At first, Lowell Sherman himself was considered for the lead role, but he suffered from laryngitis and lost his voice. Also considered for the role of Hunter Hawk was Edward Everett Horton, but Mowbray was signed in July. A well-known character actor throughout his career, this was one of Mowbray's few leading roles. Among the actors portraying gods, "Crash" Corrigan appears as Apollo (credited as Raymond Benard). Pat DiCicco made his only known screen appearance as Perseus (credited as Pat De Cicco); DiCicco was better known as a powerful Hollywood agent and for his brief, troubled marriage to Thelma Todd.

Filming took place between August 13 and October 15, 1934.
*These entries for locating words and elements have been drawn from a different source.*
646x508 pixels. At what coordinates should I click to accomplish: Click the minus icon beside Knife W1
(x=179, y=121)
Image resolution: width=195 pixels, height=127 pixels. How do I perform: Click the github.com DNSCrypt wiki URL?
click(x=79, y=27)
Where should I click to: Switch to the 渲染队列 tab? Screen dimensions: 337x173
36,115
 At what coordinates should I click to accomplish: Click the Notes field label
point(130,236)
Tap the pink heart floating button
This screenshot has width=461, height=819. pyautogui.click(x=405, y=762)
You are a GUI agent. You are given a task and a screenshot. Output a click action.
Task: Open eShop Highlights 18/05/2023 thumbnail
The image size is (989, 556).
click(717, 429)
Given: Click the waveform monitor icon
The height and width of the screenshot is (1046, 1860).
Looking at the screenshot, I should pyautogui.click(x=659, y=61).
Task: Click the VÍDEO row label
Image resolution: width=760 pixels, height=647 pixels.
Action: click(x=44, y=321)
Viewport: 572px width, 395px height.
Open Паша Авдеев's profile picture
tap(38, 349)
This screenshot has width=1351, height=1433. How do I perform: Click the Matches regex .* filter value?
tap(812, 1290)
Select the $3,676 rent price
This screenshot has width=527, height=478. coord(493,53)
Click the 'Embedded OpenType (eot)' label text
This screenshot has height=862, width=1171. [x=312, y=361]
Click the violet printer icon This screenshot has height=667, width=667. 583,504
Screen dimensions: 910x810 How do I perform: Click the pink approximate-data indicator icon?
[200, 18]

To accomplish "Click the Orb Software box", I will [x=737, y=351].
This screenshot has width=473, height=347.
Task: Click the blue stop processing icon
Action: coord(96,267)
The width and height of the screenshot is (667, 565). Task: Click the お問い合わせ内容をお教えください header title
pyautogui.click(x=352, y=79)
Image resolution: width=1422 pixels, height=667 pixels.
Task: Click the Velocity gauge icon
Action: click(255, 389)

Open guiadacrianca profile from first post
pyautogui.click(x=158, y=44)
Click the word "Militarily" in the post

Lowell Sherman became ill while shooting Night Life of the Gods and it would be his last finished work; he died of double-pneumonia in December 1934, just days into directing Becky Sharp. (Note: Becky Sharp went into production on December 11, beginning with color testing and rehearsals; Sherman was taken to the hospital on December 25 and died three days later. Rouben Mamoulian took over directing duties on Sharp and began shooting from scratch, making Night Life Sherman's final released work.)

==Release==
The film was released nationally on March 11, 1935. In general it received mixed reviews, some critics finding it funny in parts but drawing an unfavorable comparison to the popular novel. New York Times critic Andre Sennwald found it only "moderately entertaining", but noted that the production was at a disadvantage because of the "current cinema morality". Other critics observed that fans of farcical comedy would be entertained, such as Photoplays brief review that commented: "If you are the type who has tried to take a cow home in an elevator... this is your picture".